Stygocapitella subterranea Knöllner, 1934 View in CoL ; Karling, 1958; Westheide, 1966, 2008; Schmidt, 1969, 1970; Riser, 1980, 1984; Purschke, 1986, 1987, 1999, 2006; Worsfold & Dyer, 1997; Schmidt & Westheide, 2000; Worsfold, 2006; Purschke & Fursman, 2005; Purschke & Jördens, 2007

Types and material examined. Neotype: female, Germany: Schilksee , N 54° 25.432' / E 010° 10.484', high water line + 2 m at a depth of 30–45 cm, coll. Natural History Museum of the University of Oslo ( NHMO C6961). Additional material GoogleMaps : Germany: Schilksee , N 54° 25.432' / E 010° 10.484', high water line + 2 m at a depth of 30–45 cm, 2 females, 2 males & 1 immature. coll. Natural History Museum of the University of Oslo ( NHMO C6962). Besides the neotype and mature additional material six specimens for molecular work and two for SEM have examined. GoogleMaps

Diagnosis. A broadly rounded prostomium and a peristomium followed by 13 segments of which 10 bear chaetae and a rounded pygidium. The first chaetigerous segment possesses two bilimbate chaetae with a whip-like extension, two bilimbate and two forked chaetae, the second one three bilimbate and two forked chaetae and all following ones two bilimbate and two forked chaetae.

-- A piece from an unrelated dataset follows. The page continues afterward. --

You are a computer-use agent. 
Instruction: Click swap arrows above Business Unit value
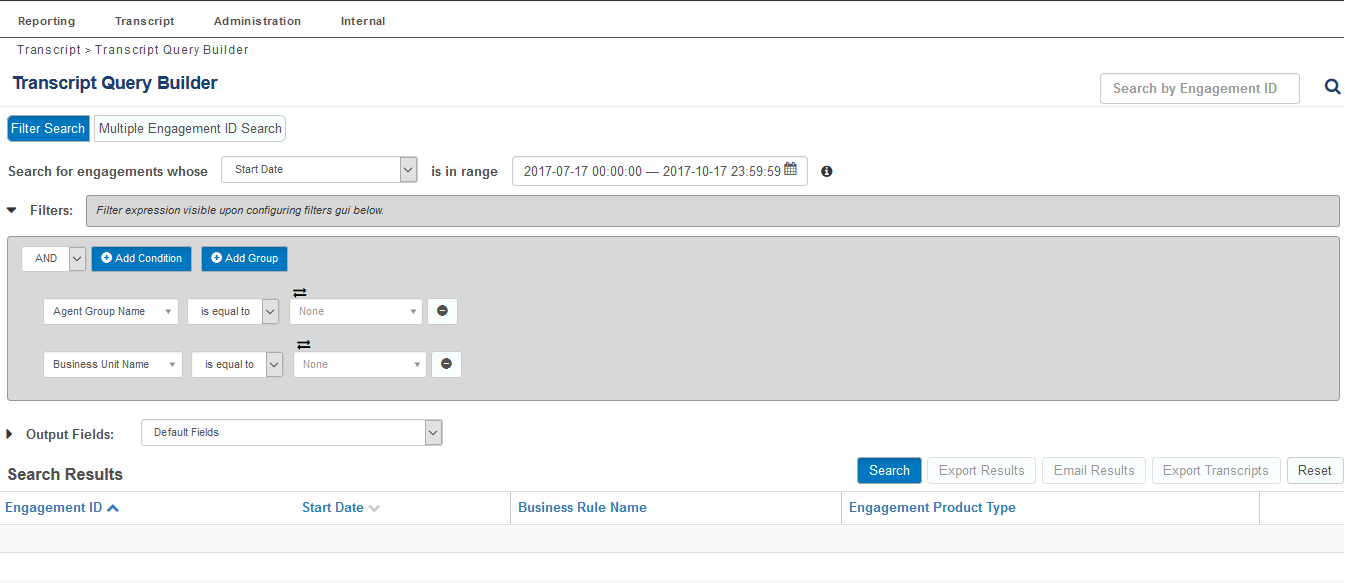click(303, 345)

Description. Color: White-transparent with slight iridescence at the surface.

Size: 1.5–2.7 mm, width 200–320 µm (based on literature and results herein).

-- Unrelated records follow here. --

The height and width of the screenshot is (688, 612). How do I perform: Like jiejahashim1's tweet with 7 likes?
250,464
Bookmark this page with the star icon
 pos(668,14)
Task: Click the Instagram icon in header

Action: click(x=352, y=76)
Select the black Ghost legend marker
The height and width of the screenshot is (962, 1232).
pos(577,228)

The body comprises a prostomium without appendages, a peristomium bearing the mouth opening, 13 segments and a round pygidium. 1st to 12th segment biannulated. Chaetae in a pair of ventrolateral bundles are present at segments two to 11 in the first ring of each segment. Two bilimbate chaetae with whip-like extensions are present in the second segment in each bundle. At least two bilimbate and two forked chaetae are present in each bundle of all following segments with chaetae. The third segment has one additional bilimbate chaetae in each bundle. The forked chaetae possess four to six regular teeth between the stronger outer prongs, but these teeth are difficult to determine by light microscopy only. Gonochoristic sexes are present. In males the paired spermioducts open ventrally in segment 10 and in females the genital pores are located at the ventral boundary between the 10th and 11th segment. One or two vitellogenic oocytes can be observed at a time.

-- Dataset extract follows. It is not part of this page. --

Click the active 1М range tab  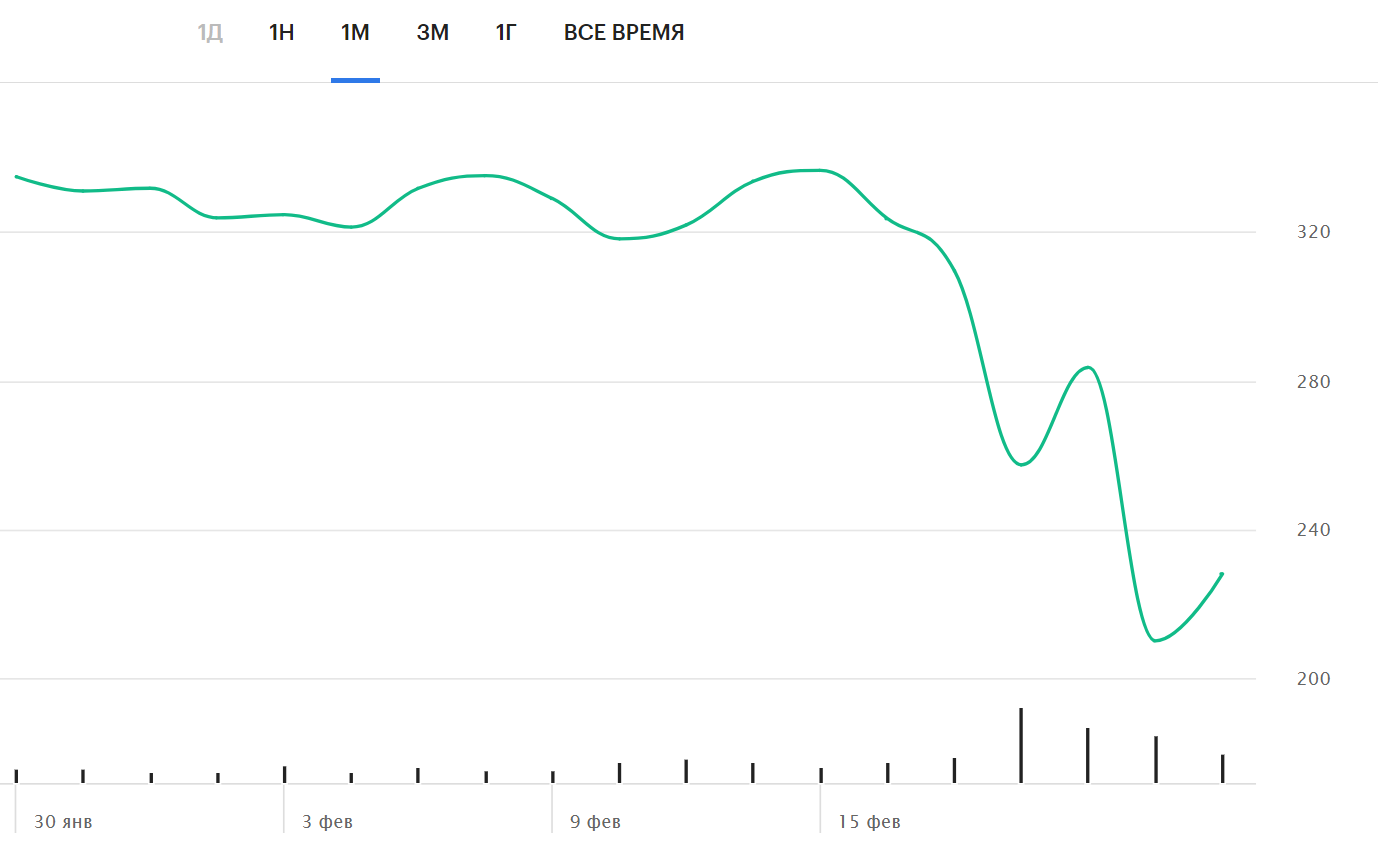(x=355, y=33)
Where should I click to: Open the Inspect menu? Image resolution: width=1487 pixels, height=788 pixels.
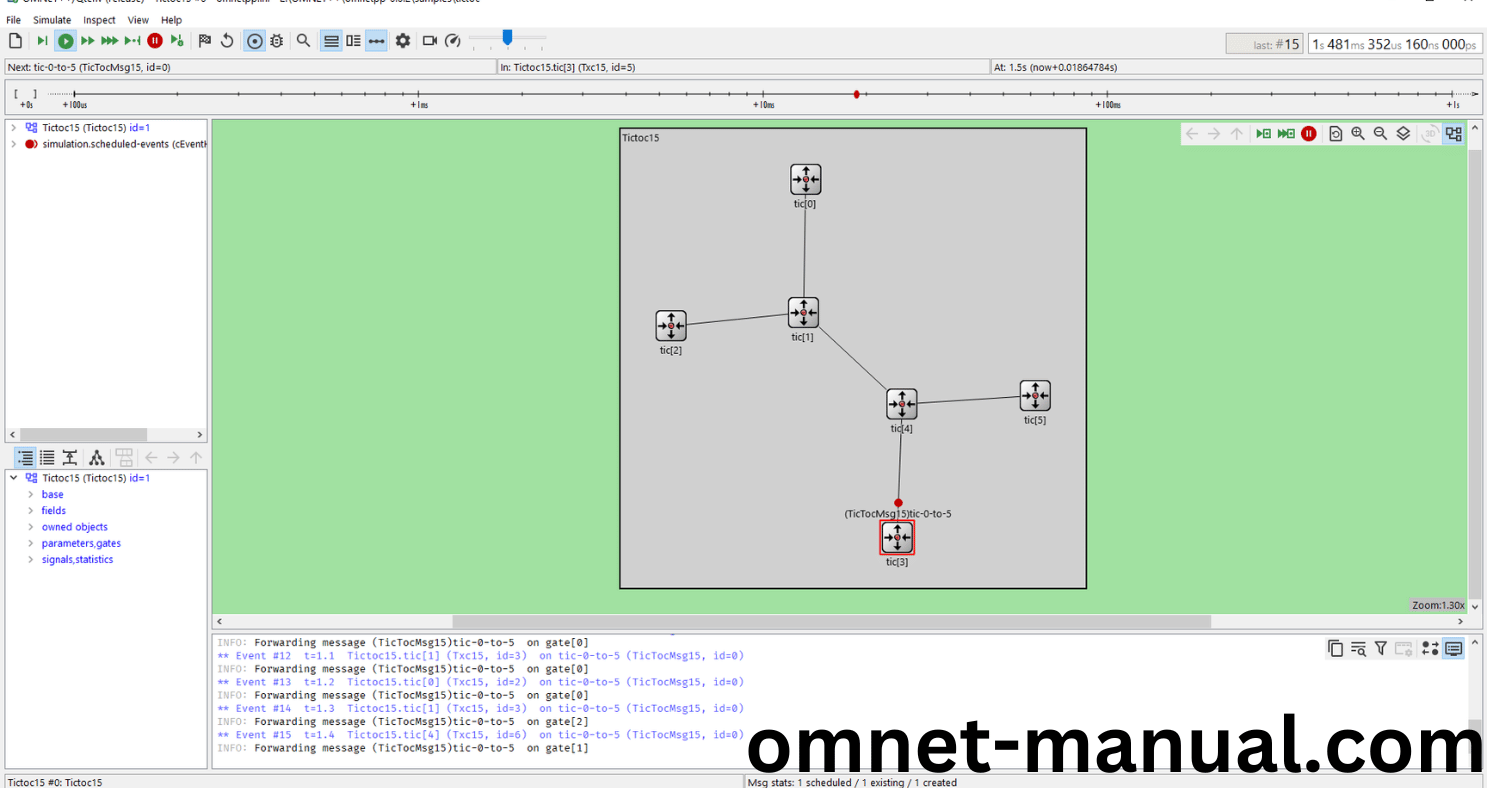click(99, 20)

Habitat & Distribution: Specimens predominantly occur at beaches with medium-sized sand grains at or above the higher water level up to a depth of 90 cm. Especially at beaches with low tidal exposure specimens might occur substantially above the waterline. Specimens are known from a wide distribution in Europe comprising the Northern Atlantic (Norwegian north coast), the North Sea (English, German, & Swedish west coast), the Baltic Sea (German & Swedish south coast), the Eastern Atlantic Ocean (English & French west coast), the Mediterranean Sea (French & Tunisian coast), and the Black Sea (Romanian coast). Records have also been reported from the Western Atlantic Ocean (Massachusetts, Maine, New Brunswick), the Eastern Pacific Ocean (California, Washington, USA; Vancouver Island, Canada) and New Zealand in the southern hemisphere.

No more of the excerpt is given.